Son yıllarda organ bağışının önemi ve etkisi üzerine sayısız kampanya düzenlense de, Türkiye’de maalesef hâlâ yeterli seviyede duyarlılığın sağlandığı söylenemez. Ancak, her organ bağışı bir hayat kurtarabilir. İşte bu durumu bir kez daha gözler önüne seren bir olay; 53 yaşındaki Beyin ölümü gerçekleşen bir hastanın, organlarının 5 farklı hastaya umut olması. Bu olay, hem Türk sağlık sisteminin başarısını sergiliyor hem de organ bağışının ne kadar kritik bir konu olduğunu hatırlatıyor.

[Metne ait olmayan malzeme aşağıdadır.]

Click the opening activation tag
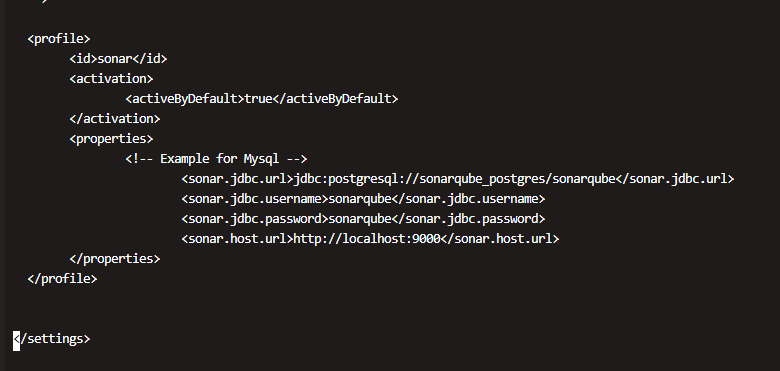The height and width of the screenshot is (371, 780). (x=111, y=79)
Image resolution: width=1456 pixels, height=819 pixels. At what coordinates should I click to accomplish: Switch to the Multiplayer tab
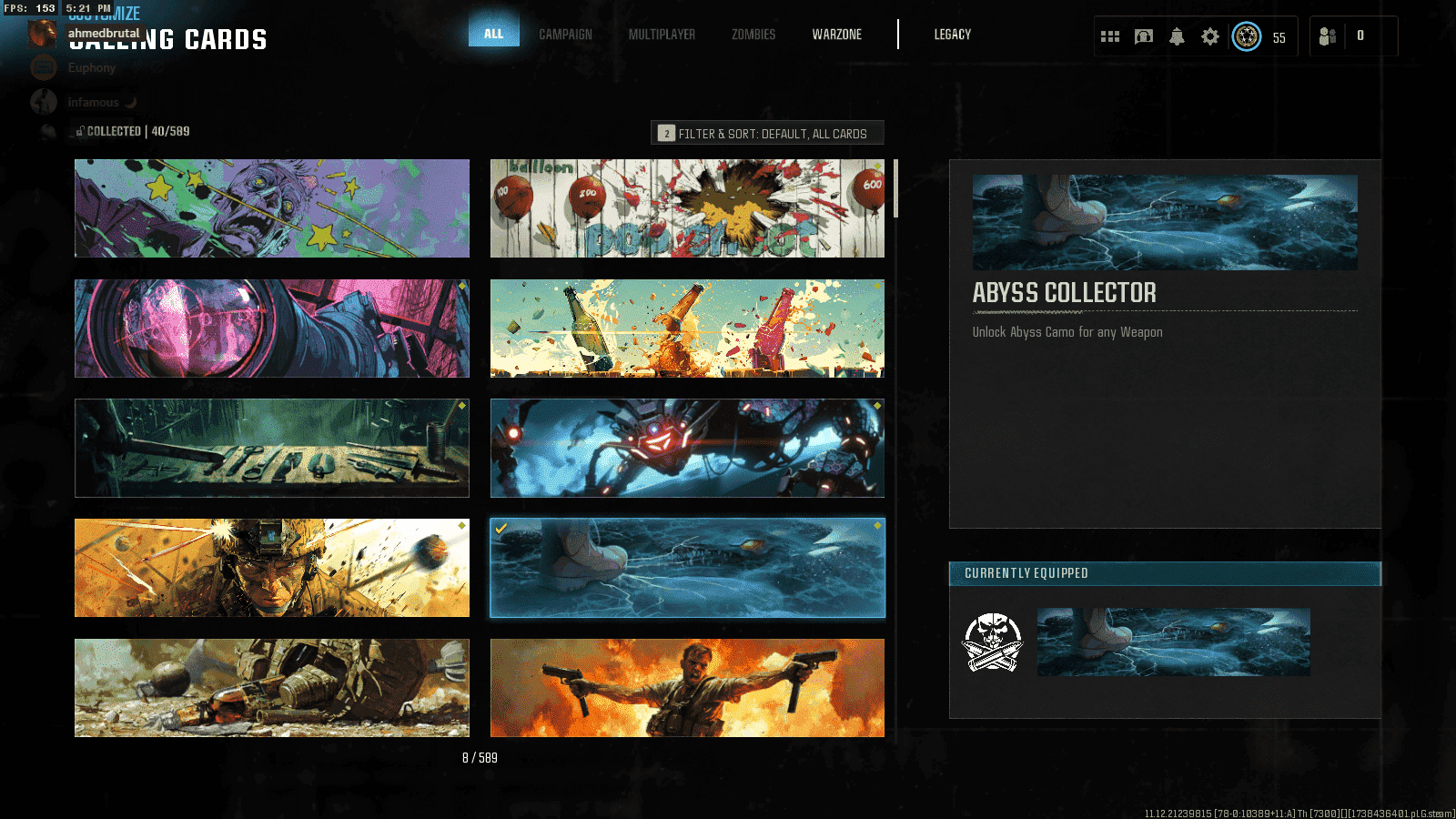click(662, 35)
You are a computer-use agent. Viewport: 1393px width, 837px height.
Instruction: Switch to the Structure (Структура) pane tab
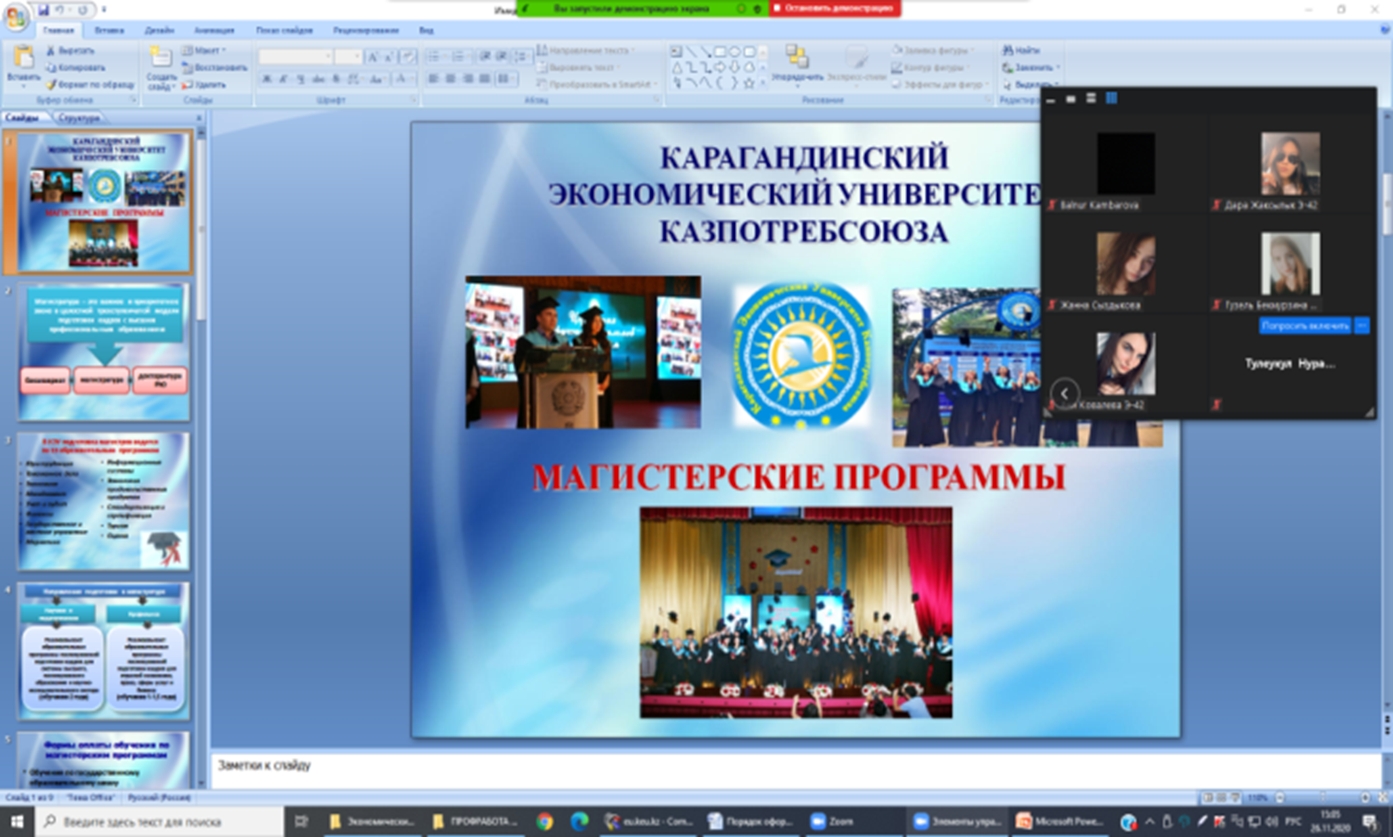79,118
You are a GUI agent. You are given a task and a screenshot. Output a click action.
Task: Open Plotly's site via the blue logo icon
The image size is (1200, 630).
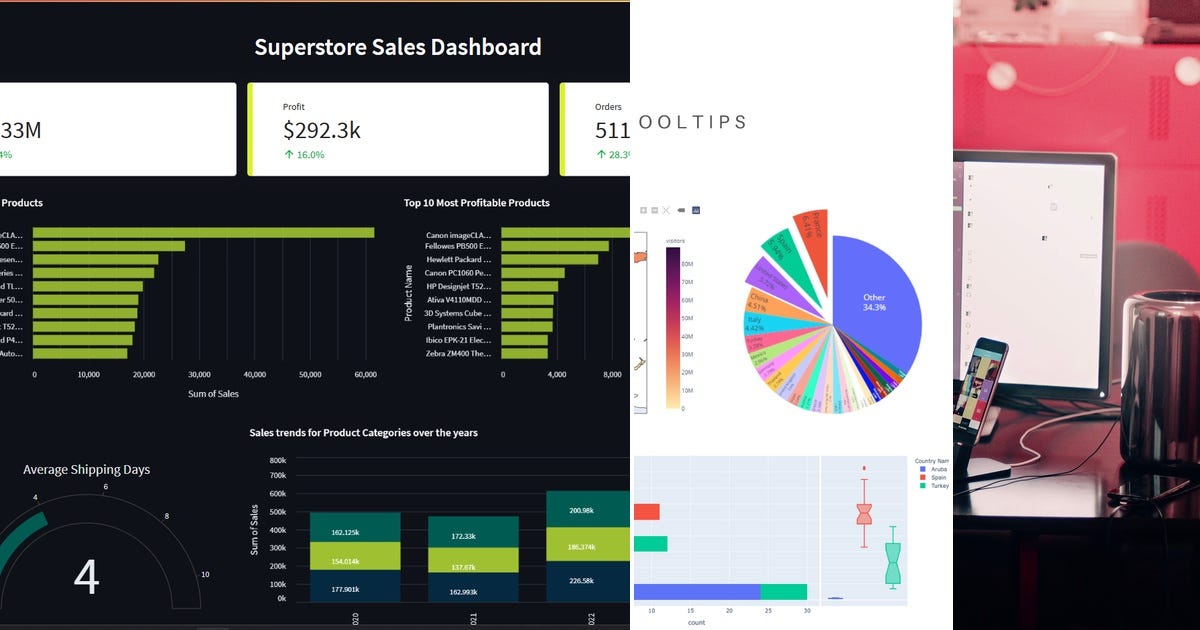[696, 210]
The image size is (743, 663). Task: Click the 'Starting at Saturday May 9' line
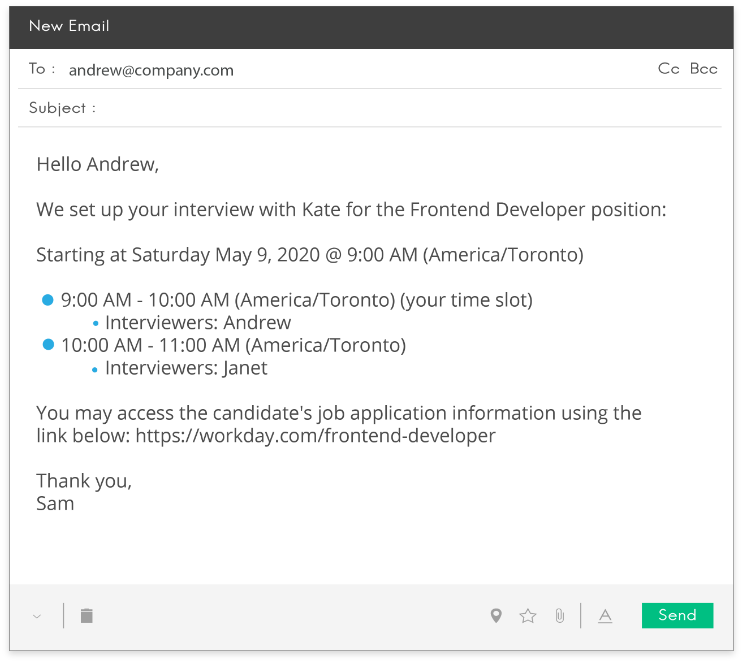309,255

Geçtiğimiz günlerde yaşanan bu olay, Türkiye’nin önemli sağlık merkezlerinden birinde gerçekleşti. 53 yaşındaki bir hasta, geçirdiği ciddi bir kaza sonrası beyin ölümünün gerçekleştiği bildirildi. Ailesinin zorlu bir karar vermesi gerektiği bu süreçte, organ bağışı konusunda bilgilendirildi. Hastanın yakınları, durumu göz önünde bulundurduklarında, onun hayatının sonlanmış olmasının yanı sıra başkalarına umut olabilme fikrini benimsediler. Yapılan görüşmeler sonucunda, hastanın organları bağışlandı.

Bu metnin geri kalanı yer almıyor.